L'hiver n'est pas favorable à la production de cidre de glace cette année.

«Oui, la température a un fort impact», reconnaît Guillaume Leroux, propriétaire du vignoble Val Caudalies, à Dunham. «J'avoue que dans le temps des Fêtes, on surveillait la situation», explique celui qui a décidé de mettre «trop tôt» son jus de pomme dans les réservoirs à l'extérieur pour la cryoconcentration, une des deux méthodes permettant de produire du cidre de glace. Le producteur attend habituellement le 10 ou le 15 janvier, mais sa décision audacieuse de procéder en décembre, ce qui l'exposait à la fermentation, lui aura finalement permis de profiter de la semaine de froid du début du mois de janvier. M. Leroux affirme que certains collègues, qui n'ont pas été aussi rapides que lui, attendent toujours la glace.

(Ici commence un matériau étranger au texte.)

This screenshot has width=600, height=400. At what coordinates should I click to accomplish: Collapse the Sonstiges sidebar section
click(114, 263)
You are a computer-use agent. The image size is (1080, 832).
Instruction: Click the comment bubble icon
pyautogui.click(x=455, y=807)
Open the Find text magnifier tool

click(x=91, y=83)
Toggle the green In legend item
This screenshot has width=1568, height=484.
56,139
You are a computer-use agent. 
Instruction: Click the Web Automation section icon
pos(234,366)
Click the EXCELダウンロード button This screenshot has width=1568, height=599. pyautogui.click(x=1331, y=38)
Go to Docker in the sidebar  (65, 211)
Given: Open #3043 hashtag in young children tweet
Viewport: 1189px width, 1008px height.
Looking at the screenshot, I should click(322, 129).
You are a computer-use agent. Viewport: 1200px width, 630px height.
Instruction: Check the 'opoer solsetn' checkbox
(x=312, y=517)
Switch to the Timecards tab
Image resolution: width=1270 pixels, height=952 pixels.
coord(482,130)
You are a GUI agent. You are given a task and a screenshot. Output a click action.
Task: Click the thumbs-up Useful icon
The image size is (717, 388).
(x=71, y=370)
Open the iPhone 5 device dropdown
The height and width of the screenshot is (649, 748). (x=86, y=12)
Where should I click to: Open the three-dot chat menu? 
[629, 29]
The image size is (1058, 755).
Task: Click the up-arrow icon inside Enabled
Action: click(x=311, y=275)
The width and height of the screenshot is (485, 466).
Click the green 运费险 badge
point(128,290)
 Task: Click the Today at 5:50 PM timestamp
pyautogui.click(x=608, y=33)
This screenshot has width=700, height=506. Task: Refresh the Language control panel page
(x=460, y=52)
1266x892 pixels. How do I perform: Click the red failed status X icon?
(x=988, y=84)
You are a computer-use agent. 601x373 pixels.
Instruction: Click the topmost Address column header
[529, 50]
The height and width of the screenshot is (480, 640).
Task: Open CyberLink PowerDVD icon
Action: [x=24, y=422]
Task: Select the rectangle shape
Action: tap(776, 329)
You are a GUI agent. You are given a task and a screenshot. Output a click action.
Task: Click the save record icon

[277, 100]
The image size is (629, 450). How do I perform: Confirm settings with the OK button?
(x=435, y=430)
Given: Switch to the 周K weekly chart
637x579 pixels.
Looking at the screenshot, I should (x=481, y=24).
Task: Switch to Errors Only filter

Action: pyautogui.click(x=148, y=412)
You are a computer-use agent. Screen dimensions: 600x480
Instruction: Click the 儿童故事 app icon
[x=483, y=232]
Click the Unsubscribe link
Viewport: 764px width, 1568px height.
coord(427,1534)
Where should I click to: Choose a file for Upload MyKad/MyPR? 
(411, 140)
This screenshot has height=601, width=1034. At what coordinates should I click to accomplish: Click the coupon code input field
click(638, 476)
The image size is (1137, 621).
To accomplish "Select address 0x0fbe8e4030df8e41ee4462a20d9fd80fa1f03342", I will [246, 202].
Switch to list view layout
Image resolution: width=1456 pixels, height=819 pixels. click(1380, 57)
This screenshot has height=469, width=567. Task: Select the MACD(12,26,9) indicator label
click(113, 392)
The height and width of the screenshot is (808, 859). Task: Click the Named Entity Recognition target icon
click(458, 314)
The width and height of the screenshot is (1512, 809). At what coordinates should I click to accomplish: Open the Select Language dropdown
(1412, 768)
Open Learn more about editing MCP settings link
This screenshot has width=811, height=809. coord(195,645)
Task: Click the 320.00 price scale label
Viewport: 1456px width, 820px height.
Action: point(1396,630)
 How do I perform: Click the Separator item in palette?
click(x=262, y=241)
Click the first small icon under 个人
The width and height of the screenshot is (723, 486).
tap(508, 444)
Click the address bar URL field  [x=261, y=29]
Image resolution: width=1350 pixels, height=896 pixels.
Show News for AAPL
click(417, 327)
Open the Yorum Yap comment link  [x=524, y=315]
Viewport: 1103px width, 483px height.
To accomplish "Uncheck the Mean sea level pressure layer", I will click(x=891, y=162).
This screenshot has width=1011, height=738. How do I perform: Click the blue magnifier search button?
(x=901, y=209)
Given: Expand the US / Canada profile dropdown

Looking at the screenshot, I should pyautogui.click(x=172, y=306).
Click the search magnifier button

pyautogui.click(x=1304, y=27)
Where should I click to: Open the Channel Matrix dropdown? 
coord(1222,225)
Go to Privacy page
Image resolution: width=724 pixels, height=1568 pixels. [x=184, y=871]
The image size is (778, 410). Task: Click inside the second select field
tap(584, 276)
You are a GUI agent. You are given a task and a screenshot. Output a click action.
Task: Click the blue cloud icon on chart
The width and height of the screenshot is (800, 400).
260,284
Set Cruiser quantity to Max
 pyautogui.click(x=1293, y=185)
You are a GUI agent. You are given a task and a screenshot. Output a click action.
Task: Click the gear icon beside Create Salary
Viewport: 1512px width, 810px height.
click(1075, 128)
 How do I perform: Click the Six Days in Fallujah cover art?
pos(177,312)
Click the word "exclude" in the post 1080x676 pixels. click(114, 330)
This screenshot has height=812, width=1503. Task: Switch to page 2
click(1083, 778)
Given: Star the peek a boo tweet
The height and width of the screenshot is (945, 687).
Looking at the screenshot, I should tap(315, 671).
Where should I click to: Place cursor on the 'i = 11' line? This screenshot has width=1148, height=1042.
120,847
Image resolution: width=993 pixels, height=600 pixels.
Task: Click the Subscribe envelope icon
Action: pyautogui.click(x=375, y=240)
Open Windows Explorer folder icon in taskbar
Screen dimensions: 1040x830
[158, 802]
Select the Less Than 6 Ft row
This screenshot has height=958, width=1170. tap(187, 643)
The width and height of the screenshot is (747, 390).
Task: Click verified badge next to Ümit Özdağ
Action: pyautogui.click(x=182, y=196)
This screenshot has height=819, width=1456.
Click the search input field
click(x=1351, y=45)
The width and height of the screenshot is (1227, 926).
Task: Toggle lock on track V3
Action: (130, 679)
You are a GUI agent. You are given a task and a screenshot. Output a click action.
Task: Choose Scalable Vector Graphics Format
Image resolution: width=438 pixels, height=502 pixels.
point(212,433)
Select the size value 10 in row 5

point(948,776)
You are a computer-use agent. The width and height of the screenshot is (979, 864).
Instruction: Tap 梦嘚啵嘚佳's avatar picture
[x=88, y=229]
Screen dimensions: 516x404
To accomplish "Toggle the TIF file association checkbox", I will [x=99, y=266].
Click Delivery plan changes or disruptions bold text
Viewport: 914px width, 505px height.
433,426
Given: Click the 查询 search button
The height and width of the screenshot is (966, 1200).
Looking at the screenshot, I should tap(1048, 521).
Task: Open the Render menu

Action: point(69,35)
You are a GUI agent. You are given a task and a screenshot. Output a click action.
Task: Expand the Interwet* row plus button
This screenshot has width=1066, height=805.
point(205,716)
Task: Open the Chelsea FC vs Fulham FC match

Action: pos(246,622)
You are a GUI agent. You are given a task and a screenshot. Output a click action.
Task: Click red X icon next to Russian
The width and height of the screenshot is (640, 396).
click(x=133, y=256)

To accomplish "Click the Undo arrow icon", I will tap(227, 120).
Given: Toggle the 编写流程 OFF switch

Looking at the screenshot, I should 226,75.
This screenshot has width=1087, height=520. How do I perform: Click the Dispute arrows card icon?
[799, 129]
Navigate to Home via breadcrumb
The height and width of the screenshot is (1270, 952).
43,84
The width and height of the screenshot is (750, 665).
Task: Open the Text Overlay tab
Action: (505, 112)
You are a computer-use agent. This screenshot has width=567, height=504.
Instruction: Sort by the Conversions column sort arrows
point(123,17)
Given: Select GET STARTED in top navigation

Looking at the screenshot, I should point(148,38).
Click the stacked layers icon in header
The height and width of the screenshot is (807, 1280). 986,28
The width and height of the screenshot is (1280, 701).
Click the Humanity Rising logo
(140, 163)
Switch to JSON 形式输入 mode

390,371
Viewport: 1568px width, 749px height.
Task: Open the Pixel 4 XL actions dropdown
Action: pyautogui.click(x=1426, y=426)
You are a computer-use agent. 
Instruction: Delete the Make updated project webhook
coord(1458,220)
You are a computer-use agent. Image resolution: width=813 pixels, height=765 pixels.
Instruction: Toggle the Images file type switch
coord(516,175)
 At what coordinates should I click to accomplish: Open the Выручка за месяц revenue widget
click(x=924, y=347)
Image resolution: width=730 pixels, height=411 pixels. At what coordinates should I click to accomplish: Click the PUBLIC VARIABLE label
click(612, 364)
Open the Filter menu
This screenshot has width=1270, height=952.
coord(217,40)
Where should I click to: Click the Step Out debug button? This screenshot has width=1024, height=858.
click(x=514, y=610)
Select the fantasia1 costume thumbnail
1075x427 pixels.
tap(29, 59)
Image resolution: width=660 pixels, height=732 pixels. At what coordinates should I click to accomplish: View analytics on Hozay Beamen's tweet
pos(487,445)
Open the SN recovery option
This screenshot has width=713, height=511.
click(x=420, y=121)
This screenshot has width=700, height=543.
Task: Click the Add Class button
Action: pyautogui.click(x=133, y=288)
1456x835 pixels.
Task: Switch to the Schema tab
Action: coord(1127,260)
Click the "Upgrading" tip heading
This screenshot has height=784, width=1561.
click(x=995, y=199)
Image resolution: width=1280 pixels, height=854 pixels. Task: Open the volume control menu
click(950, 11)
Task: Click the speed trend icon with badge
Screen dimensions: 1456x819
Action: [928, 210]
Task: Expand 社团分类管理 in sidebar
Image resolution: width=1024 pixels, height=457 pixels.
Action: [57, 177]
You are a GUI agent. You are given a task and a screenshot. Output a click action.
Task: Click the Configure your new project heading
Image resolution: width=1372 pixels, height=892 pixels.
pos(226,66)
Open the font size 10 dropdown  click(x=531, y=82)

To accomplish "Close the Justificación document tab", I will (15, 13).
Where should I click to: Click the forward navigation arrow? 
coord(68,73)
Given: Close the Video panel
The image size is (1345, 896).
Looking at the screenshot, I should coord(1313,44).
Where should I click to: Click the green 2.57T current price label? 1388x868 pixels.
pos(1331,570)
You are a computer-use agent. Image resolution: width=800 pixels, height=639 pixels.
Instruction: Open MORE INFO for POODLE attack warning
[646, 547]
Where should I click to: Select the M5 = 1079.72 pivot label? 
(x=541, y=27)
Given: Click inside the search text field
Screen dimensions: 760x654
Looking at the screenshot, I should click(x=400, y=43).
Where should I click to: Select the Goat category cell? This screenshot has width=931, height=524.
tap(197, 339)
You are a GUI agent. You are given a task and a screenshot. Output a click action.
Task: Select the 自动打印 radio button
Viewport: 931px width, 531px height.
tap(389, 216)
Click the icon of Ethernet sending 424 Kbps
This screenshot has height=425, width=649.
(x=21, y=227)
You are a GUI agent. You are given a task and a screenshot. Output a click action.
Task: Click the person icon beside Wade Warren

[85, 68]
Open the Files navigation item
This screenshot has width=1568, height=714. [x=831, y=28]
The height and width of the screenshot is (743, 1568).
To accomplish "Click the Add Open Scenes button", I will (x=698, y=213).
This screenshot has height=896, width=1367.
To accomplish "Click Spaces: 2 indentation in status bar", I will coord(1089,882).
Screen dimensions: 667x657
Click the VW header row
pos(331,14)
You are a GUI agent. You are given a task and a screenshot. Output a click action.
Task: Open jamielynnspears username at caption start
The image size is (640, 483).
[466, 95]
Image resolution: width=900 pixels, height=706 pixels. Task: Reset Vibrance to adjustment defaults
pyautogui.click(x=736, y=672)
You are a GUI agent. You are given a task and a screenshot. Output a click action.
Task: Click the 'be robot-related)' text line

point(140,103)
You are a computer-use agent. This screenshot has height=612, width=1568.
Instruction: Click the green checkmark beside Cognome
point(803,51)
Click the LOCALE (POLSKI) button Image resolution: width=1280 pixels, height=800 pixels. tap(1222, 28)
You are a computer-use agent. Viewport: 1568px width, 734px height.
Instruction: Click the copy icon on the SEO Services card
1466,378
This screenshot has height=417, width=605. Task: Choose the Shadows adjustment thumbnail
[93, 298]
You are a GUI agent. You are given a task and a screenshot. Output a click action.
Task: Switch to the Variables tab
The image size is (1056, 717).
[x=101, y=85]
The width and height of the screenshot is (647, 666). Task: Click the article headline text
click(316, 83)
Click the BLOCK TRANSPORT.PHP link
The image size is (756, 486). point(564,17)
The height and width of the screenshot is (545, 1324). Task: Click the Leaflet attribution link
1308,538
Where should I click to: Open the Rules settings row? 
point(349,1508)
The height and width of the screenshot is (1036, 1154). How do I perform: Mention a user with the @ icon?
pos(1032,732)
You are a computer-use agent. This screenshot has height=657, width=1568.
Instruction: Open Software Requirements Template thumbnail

De plus, il lui faudrait encore une autre période de temps froid pour arriver à produire un cidre de glace conforme. «À ce moment-ci, mon jus n'est pas assez sucré», indique M. Leroux. Il prévoit donc produire plus de cidre liquoreux - élaboré de la même façon, mais deux fois moins sucré - et espère pouvoir se reprendre l'an prochain pour le cidre de glace.

Pour ceux qui produisent du cidre de glace à partir de pommes laissées sur les arbres jusqu'à la saison froide, le doux hiver a été sans pitié.

«Ç'a été très difficile: les pommes sont tombées à terre et ne peuvent être utilisées», se désole Rémi Fillion, responsable des champs et copropriétaire d'Union libre cidre et vin, également à Dunham.

Des risques pour les arbres

Sans être alarmiste, M. Fillion appréhende les parasites, les champignons et les virus, qui pourraient bénéficier de la clémence de l'hiver pour nuire aux pommiers. Il craint également que la douceur de la saison n'enclenche le débourrementhâtif des arbres, ce qui les rendrait plus vulnérables aux gels printaniers.

Pour sa part, Guillaume Leroux espère que le froid ne sera pas trop extrême, puisque les racines - exposées en raison des faibles accumulations de neige et du sol qui est gorgé d'eau - en souffriraient grandement.

Par contre, il croit que la météo actuelle pourrait permettre des récoltes record plus tard en 2016 si les gels printaniers sont évités. Quant à lui, Rémi Fillion croit qu'il y aura moins d'arbres morts au printemps et ajoute que le travail est plus facile cet hiver, un peu comme chez les acériculteurs.